Back in September I launched a little experiment in supportive accountability with some friends.  The idea was very simple: gather once a month for three months for a pot luck dinner, followed by a conversation.  The conversation was an opportunity for people participating to share some goals for their family faith life for the month, then report back at the next gathering.  I knew that was something I was wanting for my own family life so I was hopeful some others would want to give it a try as well.  I invited three other families, friends of ours with children around the same age as our daughters, and they all three signed on!  Woo-hoo!

Well, we finished our 3-month a couple weeks ago and will be re-upping for another round shortly which is a good sign.  And this time we're going to look for ways to gently lean our conversations towards more depth.  It's not like we were talking about the weather before, but it was clear that we were all drawn to the deeper sharing when it came about.  So rather than just let that happen whenever, we'll be looking for ways to nudge ourselves that direction without locking into anything rigid.  One idea that's been floated is to view the conversation time as a pot-luck too.  There's still an element of unstructured freedom at the core, but we would come to it "bringing something that we have prepared," be that a prayer, a question, a song or a thought.

This simple no-pressure accountability scheme of our first round really helped me to move on some of the things I've wanted to do, but never quite got started.  The simple presence of a kind of "due by date" on the calendar got me to follow through on my desire to have a monthly service project of some sort as a family. That part worked well.

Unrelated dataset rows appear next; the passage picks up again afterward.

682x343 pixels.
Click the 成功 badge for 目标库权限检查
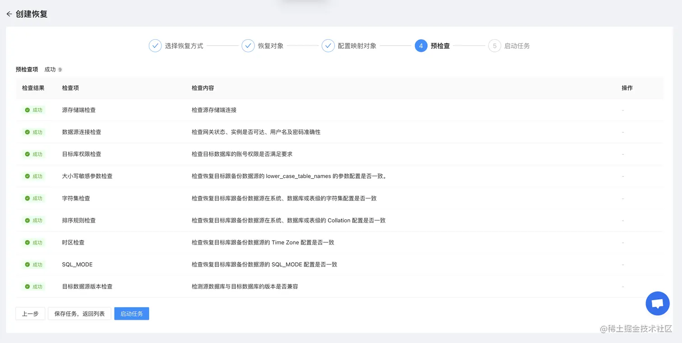pyautogui.click(x=33, y=154)
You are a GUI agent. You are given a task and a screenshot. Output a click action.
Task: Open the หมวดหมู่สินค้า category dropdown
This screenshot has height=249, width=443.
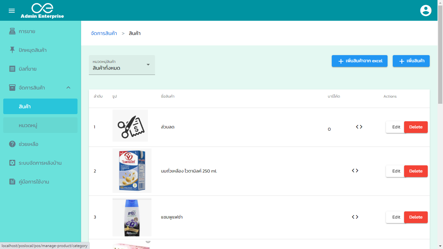pyautogui.click(x=122, y=65)
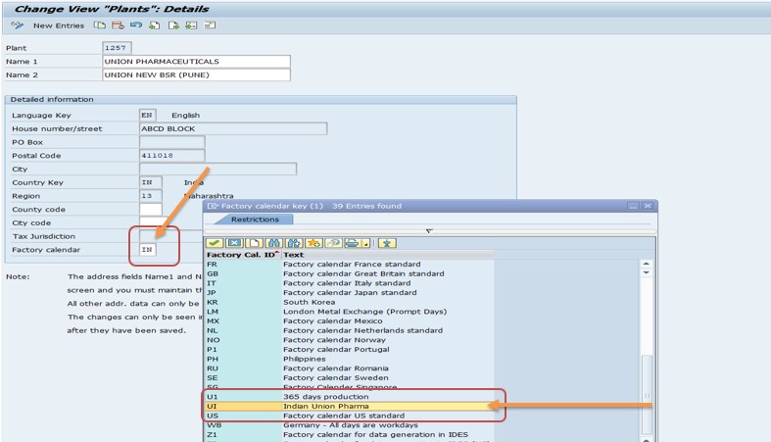Click the Factory calendar input field
This screenshot has height=442, width=771.
click(150, 250)
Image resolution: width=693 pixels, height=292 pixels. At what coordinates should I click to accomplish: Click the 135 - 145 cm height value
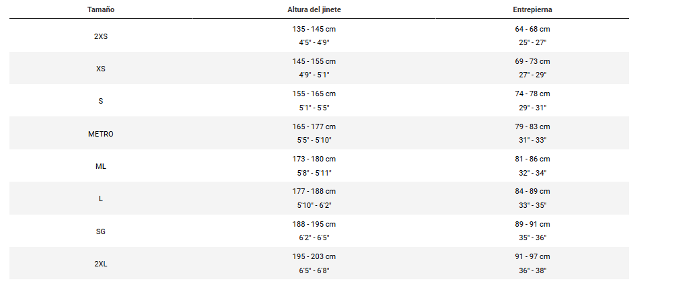pyautogui.click(x=314, y=29)
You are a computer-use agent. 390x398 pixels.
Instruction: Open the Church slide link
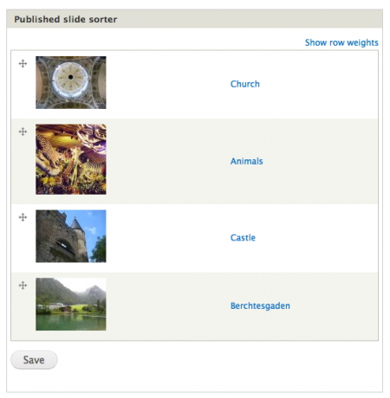pos(245,84)
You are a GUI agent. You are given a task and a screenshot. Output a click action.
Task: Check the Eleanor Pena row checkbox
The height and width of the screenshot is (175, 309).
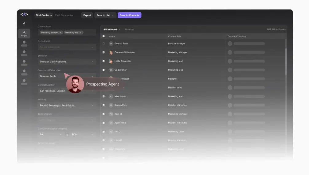pyautogui.click(x=104, y=43)
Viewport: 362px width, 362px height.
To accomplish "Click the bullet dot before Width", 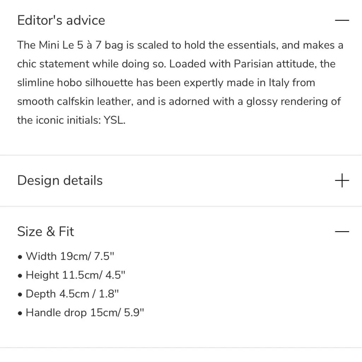I will pyautogui.click(x=20, y=257).
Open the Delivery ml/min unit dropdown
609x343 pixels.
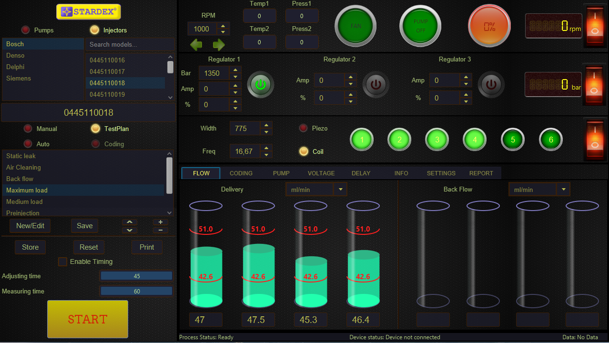tap(340, 189)
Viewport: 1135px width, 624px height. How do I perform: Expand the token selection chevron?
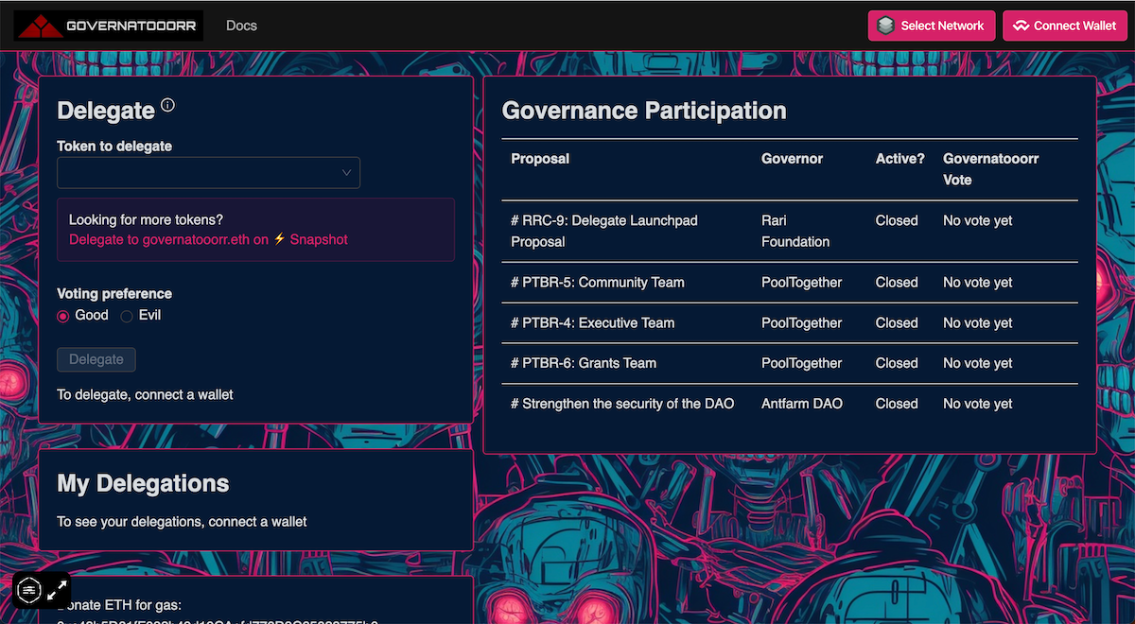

Another part didn't work as well, and that turned out to be very instructive.  I kept setting a goal for having one or two intentional faith conversations per week with my daughters - to talk about different ways to pray for example - and those conversations just weren't happening.  And of course, by the end of the month it was too late to "catch up" before the pot luck!  (After all, what's a deadline for if you can't cram everything in just before it hits?)  So I changed the goal.  Rather than a goal to have conversations, I made the goal to set target dates for the conversations.  And the key here was to link the scheduling task itself to a fairly stable weekly event which we had in place around the Monday grocery shopping run.  So it went like this: once a week when my wife and I sat down to figure out the family schedule (who's home which nights; who's cooking what for dinner...) we also looked for two days per week to have a conversation, typically at dinner.  The goal was simply to plan which days we were going to shoot for having the conversations.  If they actually happened, that would be good too but the main thing was to have them in sight - it was what we needed to move our desire into a specific intention.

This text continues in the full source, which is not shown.